Yankee detectives Are always on the TV
'Cos killers in America
Work seven days a week
Never mind the stars and stripes
Let's print the Watergate Tapes
I'll salute the New WaveAnd I hope nobody escapes
I'm so bored with the U...S...A...But what can I do?

-The Clash

I am shocked, dismayed, dumbfounded and disillusioned. I accept the long used Conservative accusation against me and my kind. I am indeed out of touch.

I will readily admit that I am out of touch with the majority in this country. That isn't to say I don't know what most people here believe in or think, I just mean I don't share the same beliefs and vision.
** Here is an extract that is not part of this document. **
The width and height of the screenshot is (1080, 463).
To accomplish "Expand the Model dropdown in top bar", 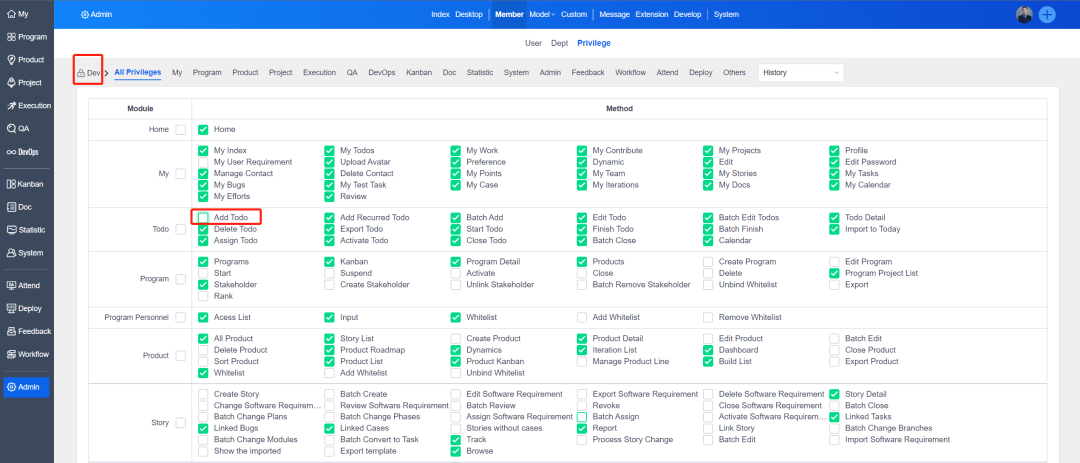I will tap(543, 15).
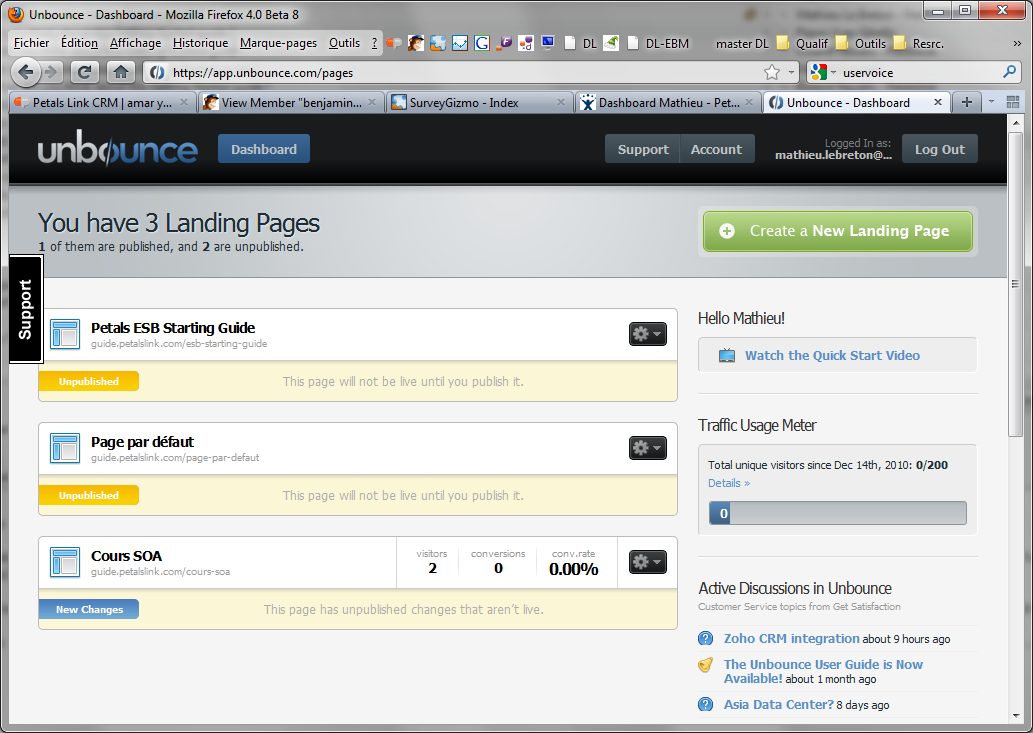1033x733 pixels.
Task: Click the bookmark star in address bar
Action: pyautogui.click(x=771, y=72)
I wish the republicans luck in the next four years. You have the White House, The Senate, The House, The Supreme Court (with 3 new appointments coming for you) the Governorships and the the majority of the populace. I truly hope you can find a way to improve the economy, secure the country and make us an important part of the world community and not a pariah in it. I am not optimistic though. As for me, I am done talking about or being involved on any serious level in politics.

I will simply process my unhappiness, put it behind me and watch it all unfold as a disinterested observer. It was never a central focus of my life before this election and it never will be again.

I believe these people are leading the world down a path of hatred, destruction, mayhem and hurt. I'll leave them to it...

Monday, November 01, 2004

HIGH ANXIETY!
Elections have polarized a country on edge

That is the headline on today's New York Daily News. I think they have it nailed. I think everything that can be said, done, thought about is done.

I think that all of us who care are worn down to the nab of our very last nerves.

That is why, even though it is election eve, and I should have one more election post left in me, I don't, can't and will not do it.

Rather I will talk about one of my passions, reading. Eighty percent of what I know I know from reading.

So here are a list of 10 of my favorite books. This is not a top ten list but a sampling from my top 30 fiction. Please, if you can leave some commentary with your favorites I am always on the lookout for new books and would be most appreciative.

1. War and Peace - Lev Tolstoy

2. David Copperfield/Great Expectations tie - Charles Dickens

3. Skinny Legs and All - Tom Robbins

4. The Brothers Karamazov/The Idiot tie - Fyodor Dostoevsky

5. White Noise - Dom Delillo

6. Leaves of Grass - Walt Whitman

7. The Source - James Michner

8. Don Quixote - Miguel de Cervantes

9. The Divine Comedy - Dante Alleghrini

10. Franz Kafka - The Trial

I'm Looking forward to hearing yours.